The following function takes as arguments the colours of the balls at the start cols
and the number of draws n
(technically n-1 draws because the initial filling of the urn is defined as the first step):
# needs R 4.1.0 or higher to run polya_urn <- function(cols = c("black", "blue", "green", "red", "yellow"), n = 100) { urn <- cols |> table() |> as.matrix() |> t() urn <- rbind(urn, matrix(NA, nrow = n-1, ncol = ncol(urn))) cols_unique <- colnames(urn) # n-1 draws from Dirichelet distribution for (i in seq_len(n-1)) { urn[i+1, ] <- urn[i, ] col_sample <- sample(cols_unique, size = 1, prob = (urn[i, ] / sum(urn[i, ]))) # sample ball urn[i+1, col_sample] <- urn[i+1, col_sample] + 1 # add ball with same colour } plot(x = NA, xlim = c(1, n), ylim = c(1, ceiling(max(urn[n, ], na.rm = TRUE) / 10)*10), main = "Polya urn model", xlab = "no. of draws", ylab = "no. of balls", type = "n") sapply(cols_unique, \(x) lines(urn[ , x], col = x, lwd = 2)) invisible(urn) } polya_urn()
As expected little random differences result in one colour dominating the rest, in this case, green. Please note that results can and will differ because of the involved randomness. To get a feel for the possible, sometimes surprisingly complex, dynamics, let’s run some more simulations:
polya_urn()
Again, green but this time with a strong contender, black!

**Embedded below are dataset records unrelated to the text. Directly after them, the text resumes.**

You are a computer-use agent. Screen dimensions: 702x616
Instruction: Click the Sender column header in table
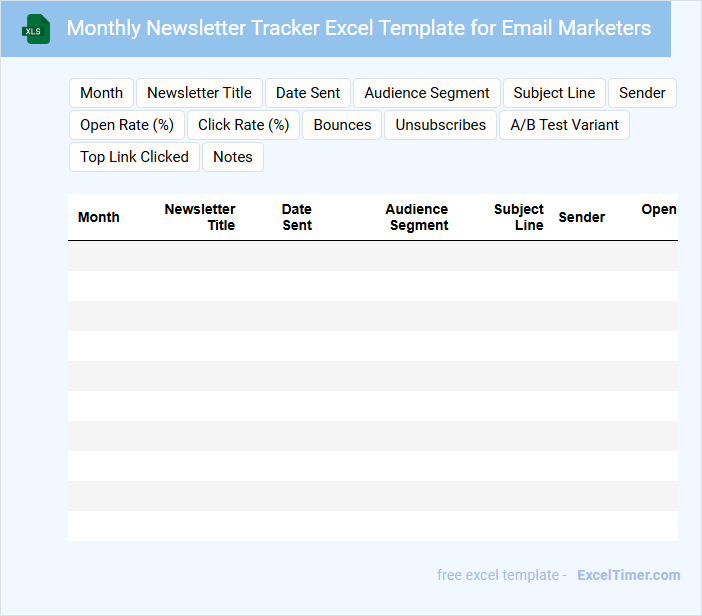(x=581, y=217)
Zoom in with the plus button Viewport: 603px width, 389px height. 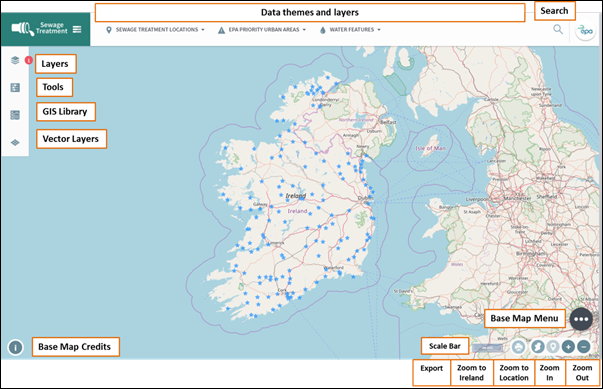pyautogui.click(x=568, y=347)
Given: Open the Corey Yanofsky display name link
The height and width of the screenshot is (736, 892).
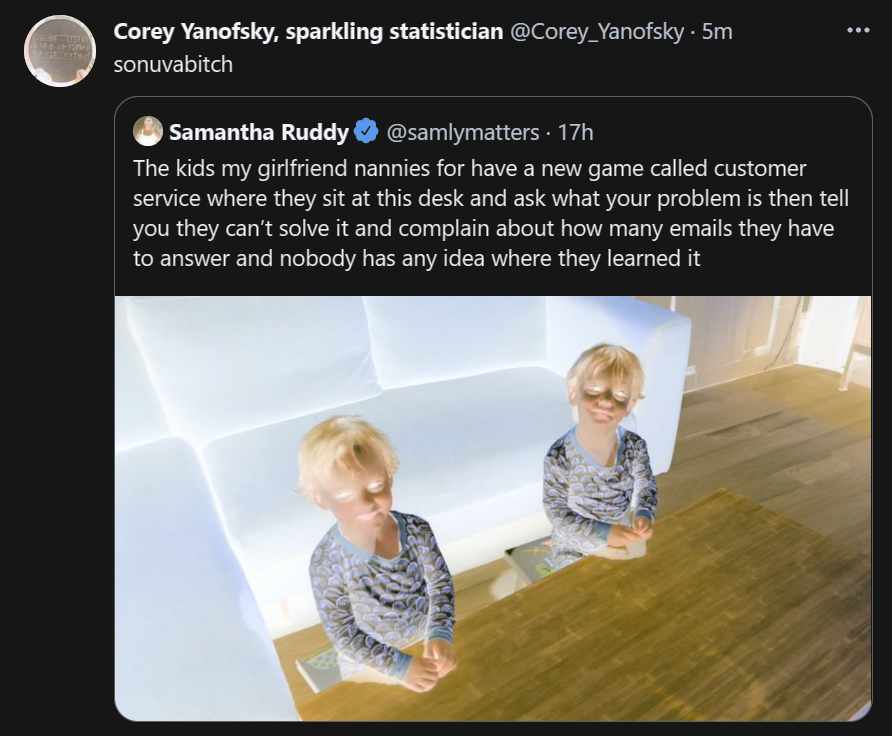Looking at the screenshot, I should click(308, 31).
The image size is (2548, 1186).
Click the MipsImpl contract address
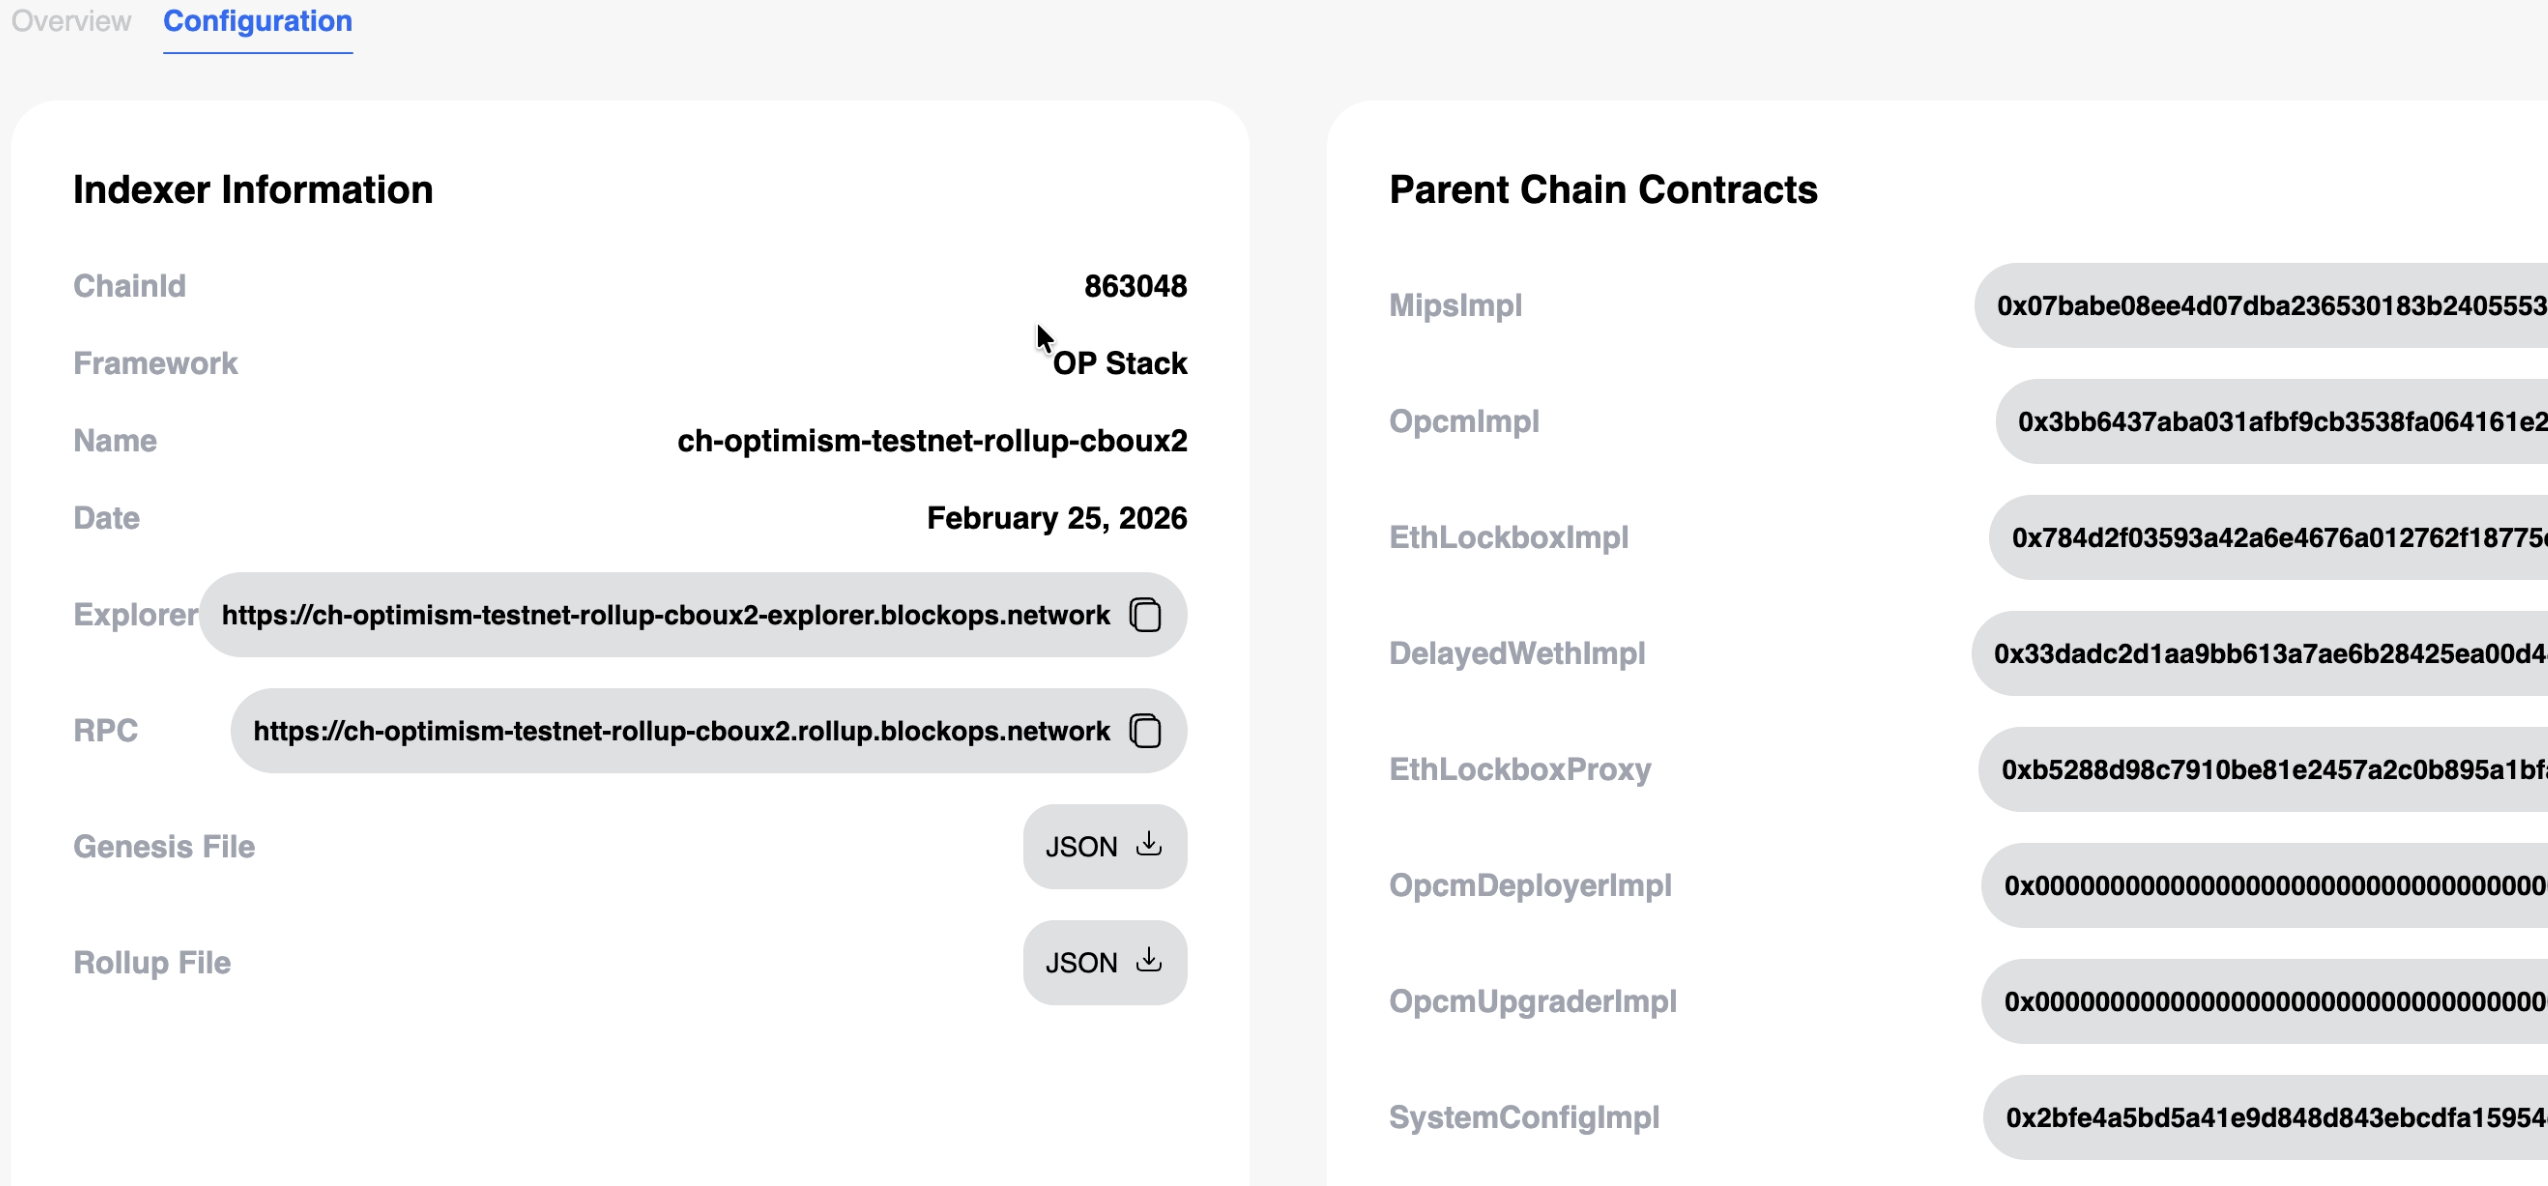[2270, 306]
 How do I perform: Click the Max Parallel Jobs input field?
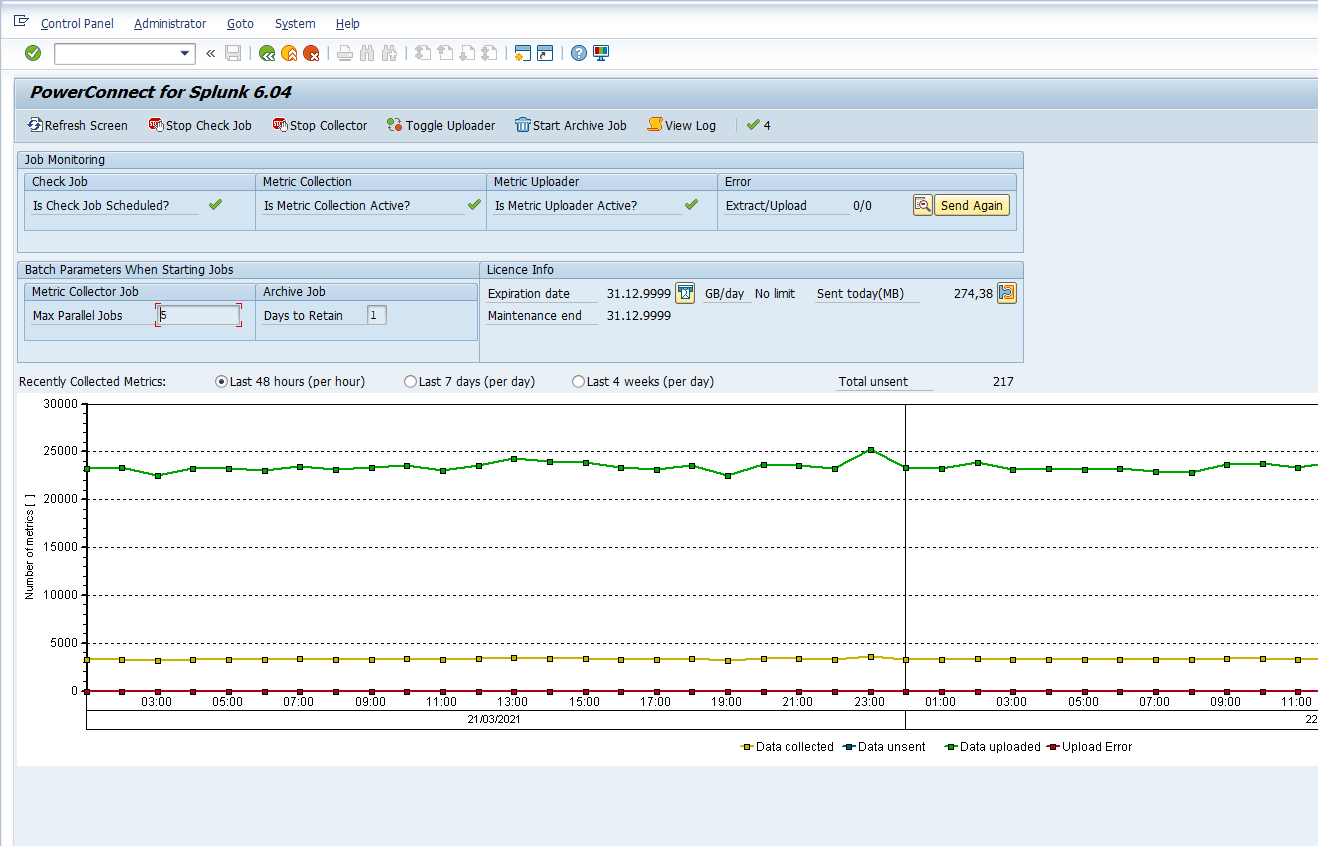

Now, let us increase the number of draws to 200:
polya_urn(n = 200)
The effect is now much more pronounced, blue leaves all other colours clearly behind. Let’s do this one more time:
polya_urn(n = 200)
This one is really interesting! Black and red are neck and neck! Obviously, there is more going on than just one colour dominating the rest from start to finish.
Now, let us make the initial filling more pronounced, three balls of blue instead of one:
polya_urn(cols = c("black", "blue", "blue", "blue", "green", "red", "yellow"))
Clearly, blue is the winner. But that does not have to be the case, here with three red balls instead of one:
polya_urn(cols = c("black", "blue", "green", "red", "red", "red", "yellow"))
At the beginning (till about step 20) red and blue are neck and neck, then blue starts to dominate and red and green are neck and neck. After about step 90 green even overtakes red!
Sometimes, even in these “biased” models, randomness takes its toll and we see more complicated dynamics playing out. This interplay of randomness and the self-reinforcing property makes these models so interesting and fascinating.
I hope that you enjoyed this post and it got you thinking. Please share your thoughts and the results of your own experiments in the comments below!
Nice post! I’m thinking that there is some relationship between initial conditions, the Dirichelet distribution and the likely distribution of Gini coefficients. Sounds like a simulation exercise, though like any reasonable idea, Google will probably tell me someone has already done it!
Thank you, Mark!
This seems really interesting, why don’t you conduct your own experiments with the above code and share your results with us!
Hello! Very nice post, thank you so much for making this, it’s exactly what I’ve been looking for my work. One question from someone not so proficient with R: there’s a variety of urn model where sampling a given color triggers the addition of new, previously not present colors in the urn. Do you have any hints how one might go about in adding that feature to the code?
Thank you, Bruno, for your great feedback!
Interesting idea: one approach would be to add additional columns to the
urn
matrix and updatecols_unique
accordingly.Hello! Please, how would you display the results in a graph showing proportions of colors from all drawned balls and not their absolute number? And is it possible to display lines of x iterations of the same experiment in a single graph? Not always making a new one?